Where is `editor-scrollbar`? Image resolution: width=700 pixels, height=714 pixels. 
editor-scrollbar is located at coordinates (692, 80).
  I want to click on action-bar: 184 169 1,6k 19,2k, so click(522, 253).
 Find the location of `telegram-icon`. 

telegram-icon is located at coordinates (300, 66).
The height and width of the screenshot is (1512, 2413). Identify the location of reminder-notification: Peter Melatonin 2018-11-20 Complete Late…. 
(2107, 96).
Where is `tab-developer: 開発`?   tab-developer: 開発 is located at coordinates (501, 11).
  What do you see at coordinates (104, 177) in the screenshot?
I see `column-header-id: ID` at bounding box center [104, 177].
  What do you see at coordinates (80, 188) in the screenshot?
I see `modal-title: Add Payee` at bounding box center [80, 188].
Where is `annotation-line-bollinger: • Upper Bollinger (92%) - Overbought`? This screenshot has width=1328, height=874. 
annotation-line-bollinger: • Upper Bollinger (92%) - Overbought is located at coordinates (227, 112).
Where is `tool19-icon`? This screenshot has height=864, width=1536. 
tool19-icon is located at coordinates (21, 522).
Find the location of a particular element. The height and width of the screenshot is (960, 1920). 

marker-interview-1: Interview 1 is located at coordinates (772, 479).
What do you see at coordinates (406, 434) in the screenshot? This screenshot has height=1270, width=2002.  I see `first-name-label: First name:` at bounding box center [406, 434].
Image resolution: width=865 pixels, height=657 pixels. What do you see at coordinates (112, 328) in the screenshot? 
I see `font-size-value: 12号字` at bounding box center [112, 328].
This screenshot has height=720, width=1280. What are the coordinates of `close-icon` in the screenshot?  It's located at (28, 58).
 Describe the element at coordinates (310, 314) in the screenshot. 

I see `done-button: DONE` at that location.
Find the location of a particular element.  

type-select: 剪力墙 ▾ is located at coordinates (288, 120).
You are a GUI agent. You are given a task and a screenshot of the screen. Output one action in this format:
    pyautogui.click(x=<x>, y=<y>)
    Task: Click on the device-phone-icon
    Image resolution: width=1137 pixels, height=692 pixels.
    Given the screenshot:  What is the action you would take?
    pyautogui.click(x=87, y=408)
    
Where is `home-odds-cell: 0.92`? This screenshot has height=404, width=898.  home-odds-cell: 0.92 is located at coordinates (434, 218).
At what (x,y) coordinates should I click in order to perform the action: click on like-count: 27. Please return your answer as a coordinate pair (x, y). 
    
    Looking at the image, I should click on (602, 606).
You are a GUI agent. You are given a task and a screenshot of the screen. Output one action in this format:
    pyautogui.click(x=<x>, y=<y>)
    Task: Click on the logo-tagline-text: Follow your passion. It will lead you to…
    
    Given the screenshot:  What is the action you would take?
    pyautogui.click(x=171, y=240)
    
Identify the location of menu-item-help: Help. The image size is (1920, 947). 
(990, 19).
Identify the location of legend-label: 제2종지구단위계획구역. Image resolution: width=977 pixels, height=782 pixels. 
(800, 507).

□ □ □

Write out the lines above exactly, everything from the line containing "Image resolution: width=865" down to the line containing "type-select: 剪力墙 ▾", both included.

** Result for this exercise **
Image resolution: width=865 pixels, height=657 pixels. What do you see at coordinates (112, 328) in the screenshot? 
I see `font-size-value: 12号字` at bounding box center [112, 328].
This screenshot has height=720, width=1280. What are the coordinates of `close-icon` in the screenshot?  It's located at (28, 58).
 Describe the element at coordinates (310, 314) in the screenshot. 

I see `done-button: DONE` at that location.
Find the location of a particular element.  

type-select: 剪力墙 ▾ is located at coordinates (288, 120).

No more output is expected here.